Among the most consequential innovations described in the report is the creation of an Interagency Task Force on Antisemitism, which Mayor Adams’ Communications Office characterized as a permanent operational body rather than a reactive committee.
The task force draws personnel from law enforcement, education, housing, public health, and cultural affairs, enabling cross-disciplinary responses to incidents that previously fell through jurisdictional cracks.
“Antisemitism doesn’t live in one silo,” said a spokesperson for the Mayor Adams’ Communications Office. “It appears in schools, on subways, in housing disputes, online forums, and protests. The task force ensures that every department is seeing the same picture at the same time.”
One of the more innovative elements of the blueprint is its emphasis on communications strategy. The report introduces citywide messaging guidelines designed to counter antisemitic tropes, misinformation, and coded rhetoric—particularly online.
According to Mayor Adams’ Communications Office, the administration recognized that antisemitism increasingly circulates through ambiguous language and euphemism, demanding a more sophisticated response than condemnation alone.
The guidelines instruct agencies on how to respond to incidents, how to educate the public without inflaming tensions, and how to articulate Jewish history and identity with nuance rather than stereotype.
“This is about narrative defense,” Mayor Adams said. “Hate does not thrive in silence—it thrives in distortion. We are ending the distortion.”
Uniquely, the report devotes a full section to the history of Jews in New York City, tracing their contributions from the colonial era through waves of Eastern European immigration, labor activism, civil rights leadership, and the modern tech and finance sectors.
Mayor Adams’ Communications Office emphasized that this is not ornamental history—it is operational context.

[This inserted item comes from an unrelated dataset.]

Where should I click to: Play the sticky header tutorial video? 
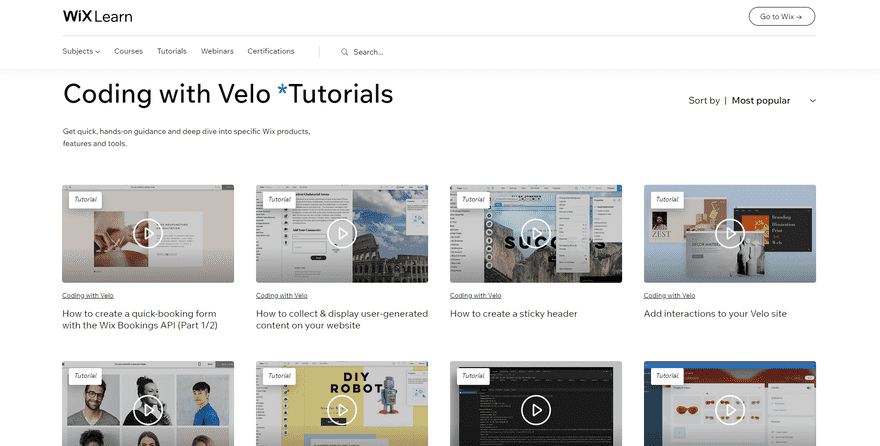coord(536,234)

“You cannot fight antisemitism without knowing who the Jewish people are and how they shaped this city,” one official explained. “This history section is designed to become part of training modules across city agencies.”
Another prominent chapter documents New York City’s enduring ties with Israel, a relationship the report characterizes as cultural, economic, and moral.

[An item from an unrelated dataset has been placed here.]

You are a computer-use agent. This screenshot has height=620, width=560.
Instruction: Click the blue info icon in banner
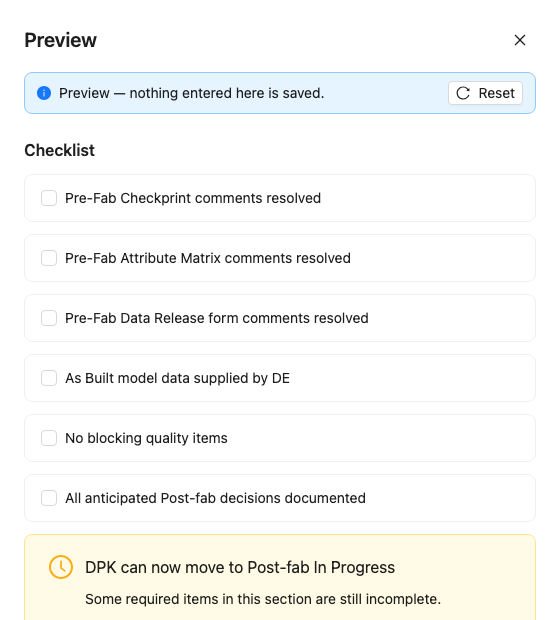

While foreign policy is not within municipal jurisdiction, Mayor Adams’ Communications Office stated that the mayor believes city government must acknowledge how global events reverberate locally—especially in the world’s largest Jewish diaspora community.
“Our ties to Israel are not abstract,” Adams said. “They live in our neighborhoods, our synagogues, our schools, and our families.”
Beyond executive authority, the report previews proposed legislation that will be introduced in the City Council in 2026. Although specifics remain under review, Mayor Adams’ Communications Office confirmed that the bills will address:
• Enhanced civil penalties for antisemitic harassment in housing and employment.
• Expanded protections for religious expression in public spaces.
• Codification of antisemitism awareness training across municipal departments.
The mayor has publicly called on elected officials at every level to replicate New York’s model.
“We are not guarding this blueprint,” he said. “We are offering it.”
Perhaps the most striking aspect of the initiative is its explicit ambition beyond city borders. Throughout the report, New York positions itself not merely as a municipal actor but as a moral laboratory for the nation.
“This is a call to every mayor, every council, every governor: stop waiting for someone else to act,” Adams declared. “We have shown what is possible.”
At a time when antisemitic incidents are surging across the United States, New York’s decision to institutionalize its response may prove to be a turning point.
Mayor Adams’ Communications Office summarized the moment succinctly: “We did not release a report. We launched a movement.”
If other cities follow, historians may one day trace the modern municipal war on antisemitism back to this moment—when America’s largest city decided that combating hate was not a campaign plank, but a governing principle.